No âmbito estadual, as perspectivas não são mais animadoras. Premidas pela crise fiscal e pelo descontentamento dos servidores da segurança pública diante das dificuldades para garantir o pagamento de salários e horas extras, e para recompor o efetivo das políticas e sua capacidade operacional (já bastante deteriorada), as autoridades da área têm procurado lidar com a crise, expressa no aumento das taxas da criminalidade violenta no Estado, com um discurso absolutamente defasado e que não tem mais conseguido seduzir a opinião pública. Declarações de que “a polícia está limitada em sua capacidade de atuação desde a Constituição de 88”, de que “a polícia prende, e a justiça solta”, ou de que “a criminalidade aumenta porque as mães estão fora trabalhando e deixam os filhos sem cuidado”, apenas demonstram o despreparo para lidar com o complexo cenário da conflitualidade social contemporânea em um contexto democrático, em que as instituições policiais (essenciais para a garantia do direito à segurança) devem atuar dentro da lei, com eficiência e submetidas a controle público. Talvez tenham sido justamente as políticas de prevenção à violência contra a mulher as que mais tenham sofrido com a nova orientação da secretaria de segurança, com resultados sensíveis nas taxas de violência ocorridas nos espaços domésticos/familiares, na sensação de segurança e na confiança da sociedade em relação às polícias.

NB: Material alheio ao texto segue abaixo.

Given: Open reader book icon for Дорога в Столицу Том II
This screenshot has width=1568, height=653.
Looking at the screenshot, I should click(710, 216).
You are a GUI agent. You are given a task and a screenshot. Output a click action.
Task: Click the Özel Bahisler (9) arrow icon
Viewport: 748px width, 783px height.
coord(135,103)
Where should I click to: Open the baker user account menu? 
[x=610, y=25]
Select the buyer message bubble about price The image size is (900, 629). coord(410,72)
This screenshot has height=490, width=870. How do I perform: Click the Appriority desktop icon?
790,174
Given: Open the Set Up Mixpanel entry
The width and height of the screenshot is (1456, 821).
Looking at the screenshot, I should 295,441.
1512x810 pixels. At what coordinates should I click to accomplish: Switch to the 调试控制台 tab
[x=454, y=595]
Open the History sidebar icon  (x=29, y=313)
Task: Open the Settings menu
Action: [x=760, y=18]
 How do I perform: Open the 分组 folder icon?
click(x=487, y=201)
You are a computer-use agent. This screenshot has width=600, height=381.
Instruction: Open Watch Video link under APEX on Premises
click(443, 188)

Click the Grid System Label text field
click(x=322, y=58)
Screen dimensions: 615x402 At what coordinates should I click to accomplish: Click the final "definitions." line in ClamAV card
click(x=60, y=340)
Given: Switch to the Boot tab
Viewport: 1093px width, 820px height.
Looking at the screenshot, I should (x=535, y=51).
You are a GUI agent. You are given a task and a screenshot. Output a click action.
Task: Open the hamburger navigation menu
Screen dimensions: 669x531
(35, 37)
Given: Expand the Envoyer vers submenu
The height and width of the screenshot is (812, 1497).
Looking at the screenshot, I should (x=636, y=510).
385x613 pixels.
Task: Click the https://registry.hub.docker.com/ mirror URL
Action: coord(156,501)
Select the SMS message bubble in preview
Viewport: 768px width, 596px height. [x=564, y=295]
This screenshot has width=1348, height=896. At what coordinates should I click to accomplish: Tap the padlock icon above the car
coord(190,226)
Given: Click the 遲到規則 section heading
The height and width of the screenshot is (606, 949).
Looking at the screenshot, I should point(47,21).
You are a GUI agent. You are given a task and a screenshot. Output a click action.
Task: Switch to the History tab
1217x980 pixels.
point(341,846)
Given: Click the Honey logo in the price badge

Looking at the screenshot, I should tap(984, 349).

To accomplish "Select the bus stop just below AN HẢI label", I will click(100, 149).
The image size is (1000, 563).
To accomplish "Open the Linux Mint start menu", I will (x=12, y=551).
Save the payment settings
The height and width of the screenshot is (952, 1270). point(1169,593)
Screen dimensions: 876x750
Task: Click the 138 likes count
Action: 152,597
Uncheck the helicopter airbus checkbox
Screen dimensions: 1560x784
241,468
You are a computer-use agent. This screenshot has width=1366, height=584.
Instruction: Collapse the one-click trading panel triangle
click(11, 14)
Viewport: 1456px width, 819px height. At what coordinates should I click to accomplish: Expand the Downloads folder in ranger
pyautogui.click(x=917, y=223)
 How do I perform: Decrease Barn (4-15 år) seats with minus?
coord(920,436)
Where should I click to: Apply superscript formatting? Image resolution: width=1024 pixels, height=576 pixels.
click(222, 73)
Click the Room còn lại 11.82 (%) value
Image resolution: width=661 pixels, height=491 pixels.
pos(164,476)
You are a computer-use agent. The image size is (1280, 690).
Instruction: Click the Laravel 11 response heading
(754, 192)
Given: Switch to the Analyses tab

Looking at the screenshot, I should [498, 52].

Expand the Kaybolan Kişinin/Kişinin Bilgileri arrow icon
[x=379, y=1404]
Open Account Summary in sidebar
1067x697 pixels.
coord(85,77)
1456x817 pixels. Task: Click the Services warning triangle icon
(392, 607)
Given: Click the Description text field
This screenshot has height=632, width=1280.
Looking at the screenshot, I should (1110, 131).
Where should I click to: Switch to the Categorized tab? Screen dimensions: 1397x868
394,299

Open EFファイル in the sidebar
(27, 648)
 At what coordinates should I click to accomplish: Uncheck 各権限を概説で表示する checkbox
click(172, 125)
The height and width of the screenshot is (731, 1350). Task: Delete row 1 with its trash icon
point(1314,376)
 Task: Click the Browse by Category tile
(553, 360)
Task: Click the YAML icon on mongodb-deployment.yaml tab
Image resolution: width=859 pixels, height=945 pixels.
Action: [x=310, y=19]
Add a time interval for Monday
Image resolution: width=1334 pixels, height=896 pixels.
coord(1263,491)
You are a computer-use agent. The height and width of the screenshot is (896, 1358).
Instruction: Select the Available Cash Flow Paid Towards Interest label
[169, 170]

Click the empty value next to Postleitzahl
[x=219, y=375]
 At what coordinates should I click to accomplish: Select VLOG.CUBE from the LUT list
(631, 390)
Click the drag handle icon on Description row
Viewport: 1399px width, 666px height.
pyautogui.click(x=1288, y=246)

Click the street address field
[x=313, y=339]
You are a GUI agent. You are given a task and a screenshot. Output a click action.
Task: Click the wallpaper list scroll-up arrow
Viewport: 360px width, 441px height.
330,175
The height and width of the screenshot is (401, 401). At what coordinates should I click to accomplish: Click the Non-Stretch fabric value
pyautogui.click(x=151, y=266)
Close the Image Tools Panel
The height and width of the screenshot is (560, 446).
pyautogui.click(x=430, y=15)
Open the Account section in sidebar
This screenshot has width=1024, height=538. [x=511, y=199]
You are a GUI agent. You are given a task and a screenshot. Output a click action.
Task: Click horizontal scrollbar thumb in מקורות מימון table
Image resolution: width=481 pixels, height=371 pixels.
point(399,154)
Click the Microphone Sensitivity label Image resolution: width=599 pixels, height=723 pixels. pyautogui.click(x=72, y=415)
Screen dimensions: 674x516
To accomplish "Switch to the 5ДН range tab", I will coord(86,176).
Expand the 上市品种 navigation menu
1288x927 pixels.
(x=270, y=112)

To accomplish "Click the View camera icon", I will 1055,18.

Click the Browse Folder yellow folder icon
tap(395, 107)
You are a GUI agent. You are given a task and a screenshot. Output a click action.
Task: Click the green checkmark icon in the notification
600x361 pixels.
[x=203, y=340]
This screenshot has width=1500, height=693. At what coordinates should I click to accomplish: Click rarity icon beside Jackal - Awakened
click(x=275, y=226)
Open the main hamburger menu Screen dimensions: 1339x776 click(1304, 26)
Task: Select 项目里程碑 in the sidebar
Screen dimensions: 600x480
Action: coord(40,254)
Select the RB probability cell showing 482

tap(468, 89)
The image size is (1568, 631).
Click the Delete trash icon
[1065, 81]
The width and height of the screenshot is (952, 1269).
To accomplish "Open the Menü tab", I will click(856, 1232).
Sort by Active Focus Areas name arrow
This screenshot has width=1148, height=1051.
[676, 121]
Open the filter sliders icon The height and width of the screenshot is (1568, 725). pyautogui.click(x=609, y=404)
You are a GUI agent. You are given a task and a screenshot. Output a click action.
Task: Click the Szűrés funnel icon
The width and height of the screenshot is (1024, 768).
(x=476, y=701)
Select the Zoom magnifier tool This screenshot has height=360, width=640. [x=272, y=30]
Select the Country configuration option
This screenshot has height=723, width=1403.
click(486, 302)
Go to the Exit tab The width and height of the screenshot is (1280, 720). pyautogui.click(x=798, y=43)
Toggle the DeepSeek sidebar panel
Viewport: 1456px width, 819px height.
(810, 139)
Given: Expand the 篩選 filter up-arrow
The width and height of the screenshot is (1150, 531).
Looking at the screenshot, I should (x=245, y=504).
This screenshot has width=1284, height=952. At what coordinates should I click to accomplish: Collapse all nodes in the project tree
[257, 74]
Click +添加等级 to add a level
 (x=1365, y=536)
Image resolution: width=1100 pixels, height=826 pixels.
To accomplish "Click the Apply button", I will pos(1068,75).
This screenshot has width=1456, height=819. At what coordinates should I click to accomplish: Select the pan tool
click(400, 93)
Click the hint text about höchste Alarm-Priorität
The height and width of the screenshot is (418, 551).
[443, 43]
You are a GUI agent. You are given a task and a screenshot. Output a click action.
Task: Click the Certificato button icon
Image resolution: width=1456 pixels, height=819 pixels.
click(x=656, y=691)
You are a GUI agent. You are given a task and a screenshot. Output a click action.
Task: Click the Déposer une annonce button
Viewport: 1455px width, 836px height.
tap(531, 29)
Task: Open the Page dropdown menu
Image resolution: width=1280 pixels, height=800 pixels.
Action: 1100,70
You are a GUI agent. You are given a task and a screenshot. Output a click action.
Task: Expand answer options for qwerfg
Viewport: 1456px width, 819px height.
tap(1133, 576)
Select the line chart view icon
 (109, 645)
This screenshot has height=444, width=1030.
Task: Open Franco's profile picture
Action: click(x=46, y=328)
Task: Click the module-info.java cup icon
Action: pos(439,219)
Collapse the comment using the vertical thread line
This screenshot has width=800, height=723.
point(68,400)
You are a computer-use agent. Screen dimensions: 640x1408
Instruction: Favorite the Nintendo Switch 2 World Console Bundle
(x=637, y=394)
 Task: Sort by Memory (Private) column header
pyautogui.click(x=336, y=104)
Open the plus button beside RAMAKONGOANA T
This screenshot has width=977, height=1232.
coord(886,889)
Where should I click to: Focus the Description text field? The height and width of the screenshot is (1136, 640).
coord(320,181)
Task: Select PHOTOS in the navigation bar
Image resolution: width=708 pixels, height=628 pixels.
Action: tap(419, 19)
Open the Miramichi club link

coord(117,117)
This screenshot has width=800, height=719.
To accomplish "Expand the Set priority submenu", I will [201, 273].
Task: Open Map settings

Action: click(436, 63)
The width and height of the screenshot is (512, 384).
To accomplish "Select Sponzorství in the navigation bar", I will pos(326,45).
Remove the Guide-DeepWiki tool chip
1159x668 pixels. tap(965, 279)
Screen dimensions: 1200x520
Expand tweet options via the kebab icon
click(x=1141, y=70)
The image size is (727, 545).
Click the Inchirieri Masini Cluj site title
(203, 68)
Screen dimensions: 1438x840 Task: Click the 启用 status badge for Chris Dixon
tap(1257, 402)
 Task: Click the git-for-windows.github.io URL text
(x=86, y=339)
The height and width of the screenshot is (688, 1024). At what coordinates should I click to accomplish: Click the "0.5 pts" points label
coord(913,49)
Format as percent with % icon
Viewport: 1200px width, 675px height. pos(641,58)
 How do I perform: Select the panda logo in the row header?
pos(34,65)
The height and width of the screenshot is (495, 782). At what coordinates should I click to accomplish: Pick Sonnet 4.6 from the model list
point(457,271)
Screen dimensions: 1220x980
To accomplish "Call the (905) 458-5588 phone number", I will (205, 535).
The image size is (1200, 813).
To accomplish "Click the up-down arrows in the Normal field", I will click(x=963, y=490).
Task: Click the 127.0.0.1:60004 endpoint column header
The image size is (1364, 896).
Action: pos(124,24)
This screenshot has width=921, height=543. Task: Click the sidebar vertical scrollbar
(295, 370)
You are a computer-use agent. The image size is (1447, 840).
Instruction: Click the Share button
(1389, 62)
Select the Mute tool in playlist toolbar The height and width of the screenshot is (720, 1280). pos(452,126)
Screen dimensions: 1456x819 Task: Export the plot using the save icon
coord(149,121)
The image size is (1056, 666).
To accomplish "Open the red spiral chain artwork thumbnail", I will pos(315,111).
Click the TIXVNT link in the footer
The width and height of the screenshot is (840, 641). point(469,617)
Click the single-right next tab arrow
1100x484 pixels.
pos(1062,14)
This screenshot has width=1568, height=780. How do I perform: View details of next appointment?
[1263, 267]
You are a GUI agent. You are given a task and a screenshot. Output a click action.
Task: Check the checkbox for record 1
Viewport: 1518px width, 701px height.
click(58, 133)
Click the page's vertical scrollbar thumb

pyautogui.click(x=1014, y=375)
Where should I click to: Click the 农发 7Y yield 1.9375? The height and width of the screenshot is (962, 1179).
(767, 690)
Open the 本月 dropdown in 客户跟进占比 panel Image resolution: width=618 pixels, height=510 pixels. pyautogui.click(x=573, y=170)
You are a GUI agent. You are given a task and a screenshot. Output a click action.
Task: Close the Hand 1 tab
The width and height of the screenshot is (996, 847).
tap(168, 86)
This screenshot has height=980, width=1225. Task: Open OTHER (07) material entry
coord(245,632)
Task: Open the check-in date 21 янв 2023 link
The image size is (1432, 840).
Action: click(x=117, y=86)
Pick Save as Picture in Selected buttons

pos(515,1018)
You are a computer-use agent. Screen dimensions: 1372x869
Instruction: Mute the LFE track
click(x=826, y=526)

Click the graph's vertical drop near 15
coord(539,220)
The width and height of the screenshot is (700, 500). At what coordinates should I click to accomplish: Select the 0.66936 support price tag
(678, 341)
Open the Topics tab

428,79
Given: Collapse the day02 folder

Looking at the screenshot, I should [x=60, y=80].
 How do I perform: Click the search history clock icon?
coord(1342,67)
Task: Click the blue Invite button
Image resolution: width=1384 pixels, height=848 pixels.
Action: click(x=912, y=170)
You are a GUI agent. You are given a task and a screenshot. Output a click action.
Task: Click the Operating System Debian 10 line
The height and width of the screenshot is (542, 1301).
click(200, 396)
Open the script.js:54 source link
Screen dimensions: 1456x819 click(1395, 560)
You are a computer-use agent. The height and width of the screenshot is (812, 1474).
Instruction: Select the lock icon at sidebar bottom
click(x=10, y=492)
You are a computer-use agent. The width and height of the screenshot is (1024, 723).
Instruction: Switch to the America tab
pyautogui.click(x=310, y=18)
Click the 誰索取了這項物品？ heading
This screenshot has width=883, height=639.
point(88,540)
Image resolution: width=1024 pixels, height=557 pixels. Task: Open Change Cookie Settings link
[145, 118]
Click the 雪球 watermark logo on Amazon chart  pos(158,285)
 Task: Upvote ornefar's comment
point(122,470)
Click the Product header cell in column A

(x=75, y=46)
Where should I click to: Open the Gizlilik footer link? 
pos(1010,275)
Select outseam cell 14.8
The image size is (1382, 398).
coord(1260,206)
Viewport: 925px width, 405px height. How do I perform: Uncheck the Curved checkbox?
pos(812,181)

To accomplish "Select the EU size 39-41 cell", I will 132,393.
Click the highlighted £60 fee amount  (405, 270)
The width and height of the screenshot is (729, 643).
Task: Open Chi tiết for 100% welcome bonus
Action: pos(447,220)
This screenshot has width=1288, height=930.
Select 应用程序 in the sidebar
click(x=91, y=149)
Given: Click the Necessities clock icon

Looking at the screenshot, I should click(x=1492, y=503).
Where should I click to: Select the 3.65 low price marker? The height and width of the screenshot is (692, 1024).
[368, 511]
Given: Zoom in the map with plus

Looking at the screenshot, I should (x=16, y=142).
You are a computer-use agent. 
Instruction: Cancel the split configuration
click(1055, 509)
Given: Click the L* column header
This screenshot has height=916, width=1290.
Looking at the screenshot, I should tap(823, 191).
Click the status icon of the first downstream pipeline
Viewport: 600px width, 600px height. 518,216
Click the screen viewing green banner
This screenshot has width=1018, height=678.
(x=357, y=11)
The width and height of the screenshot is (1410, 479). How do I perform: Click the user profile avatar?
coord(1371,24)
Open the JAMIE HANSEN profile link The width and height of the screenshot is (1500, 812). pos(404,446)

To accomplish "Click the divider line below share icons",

No Congresso, o cenário é ainda mais desanimador. A gestão Eduardo Cunha na presidência da Câmara, na tentativa de desviar o foco das denúncias que pesam contra o atual presidente, procurou trazer à pauta temas que configuram aquilo que se conhece como “populismo punitivo”, ou seja, medidas que agradam ao cidadão comum, amedrontado com as altas taxas de criminalidade, mas que não contam com o respaldo das evidências científicas para comprovar a sua eficácia no combate ao crime e à violência. Muito ao contrário, propostas como a redução da maioridade penal, a revisão do estatuto do desarmamento e a flexibilização dos controles sobre a atividade policial produziriam efeito devastador sobre os poucos avanços conquistados no Brasil para a redução da violência desde a redemocratização.

Enfim, 2016 promete fortes emoções para quem espera uma sociedade com maior capacidade de administrar conflitos de forma pacífica. O cenário não é animador, o que não significa a impossibilidade de resistir e insistir na necessidade de medidas urgentes. Em meio a este quadro, não seria descabido propor que, além do ano da Olimpíada no Brasil, 2016 fosse marcado como o ano da virada na segurança pública, com a retomada de uma agenda de reforma das polícias que encaminhe a adoção do ciclo completo de policiamento e da carreira única; a reestruturação do ensino policial, com a adoção de um sistema nacional de cursos de graduação, mestrado e doutorado para os servidores da área; maior agilidade para o processamento e responsabilização criminal dos autores de crimes violentos intencionais; revisão da atual política de drogas, que superlota presídios e fortalece as facções criminais; e a adoção de políticas de prevenção efetivas, com participação dos municípios, focadas no recolhimento de armas, na atenção à juventude e aos grupos sociais vulneráveis. Iniciativas como o Anuário Brasileiro de Segurança Pública, que buscam trazer conhecimento e transparência para a gestão da segurança, são o melhor antídoto contra o improviso e o retrocesso.

Estas são as questões que estão em jogo no disputado cenário da segurança pública para 2016. Façam suas apostas!